In response, Congress created the BAB program, expanded access to bank-qualified bonds, and exempted interest on tax-exempt economic development financing from the alternative minimum tax. This enabled governments to raise capital at reasonable costs to keep their economic engines running at a critical time in the economic crisis.

That crisis is not over, but Congress is on the brink of allowing these programs to expire at the end of the year. That would be a terrible mistake.

Why has Congress failed to act? While the bond provisions have bipartisan support in Congress, they are tied up in political wrangling over the extension of current tax rates. This is political reality in Washington. However, there are strong arguments for Congress to take immediate action to separate these municipal finance provisions from the legislative thicket, approve them, and restore some sense of fiscal certainty for cities and towns across the country.

BABs are taxable bonds that are subsidized by the federal government and are a cost-effective financing option for municipalities.
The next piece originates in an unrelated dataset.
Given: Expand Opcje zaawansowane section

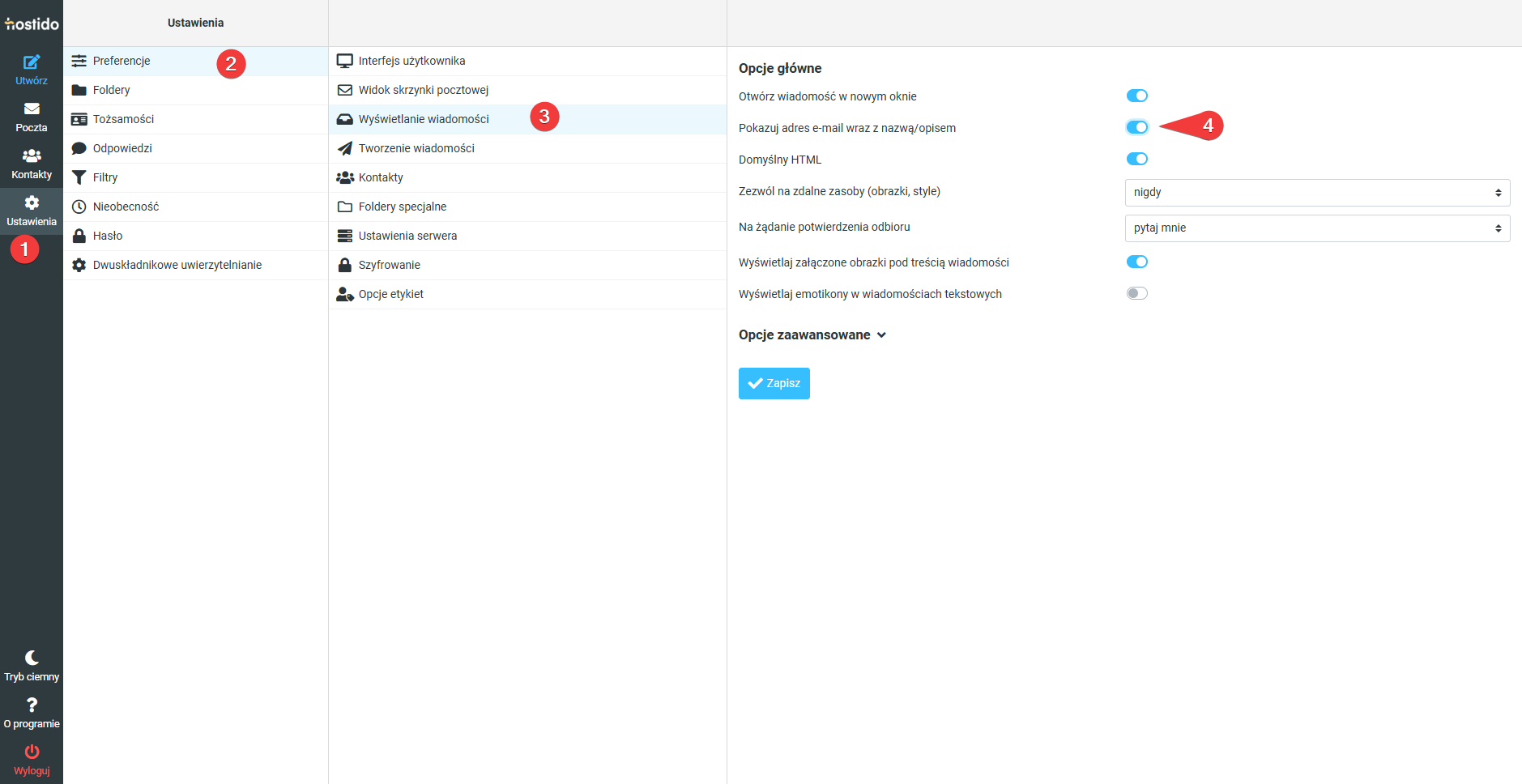Looking at the screenshot, I should [812, 335].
Created by Congress in 2009, more than $140 billion of BABs have been issued to fund projects like bridges, schools, and roads.

Many of these projects, and the jobs they created, might not have been undertaken if BABs did not exist. Build America Bonds provide the added benefit of bringing new investors to the municipal bond market and helping to reduce tax-exempt borrowing costs.

The financial crisis sent many bond investors (like hedge funds and insurance companies) heading for the exits, and Congress understood the critical need to bring new players into the muni market in order to restore competition and lower borrowing costs.

Bank-qualified bonds permit small issuers to save money by allowing them to borrow directly from local banks. In 2009, Congress opted to expand the number of small issuers — like school districts and towns — that could take advantage of the lower financing cost offered by bank-qualified debt.

Congress did this by increasing to $30 million from $10 million the annual limit on what an issuer could borrow. As a result, the lower interest rates for bank-qualified bonds have enabled state and local governments to issue more than $58 billion of such debt in 2009 and 2010. The expanded limitation for bank-qualified bonds has allowed small municipalities to save hundreds of millions of dollars in interest costs — monies they can now use to meet other budget obligations.

Similarly, the increased market premium on alternative-minimum tax bonds that started during the financial crisis forced many issuers to abandon tax-exempt economic development projects given that this type of financing is so crucial to such critical infrastructure as airports and water and wastewater treatment systems.

Congress wisely moved to exempt the interest on private-activity bonds from the AMT and this has enabled issuers to avoid a substantial interest penalty. It has also permitted infrastructure projects to move forward that otherwise might not have been able to obtain financing.

Without access to these cost-effective financing options, many issuers will be forced to pay substantially higher interest rates to borrow the money they need. If that happens, some may be compelled to blow even bigger holes in their budgets in order to meet their obligations, or else forego projects and the jobs and public benefits they generate.

No one relishes the prospect of paying more for something that should cost less. However, if Congress fails to extend the BAB, bank-qualified, and AMT provisions, issuers will face higher costs and investors will have fewer investment options.

When lawmakers returns later this month, they have the opportunity to solve this dilemma by extending these essential programs and relieving the uncertainty that is starting to rattle the municipal finance community. Congress should act without delay.

Michael Nicholas is chief executive officer of the Bond Dealers of America.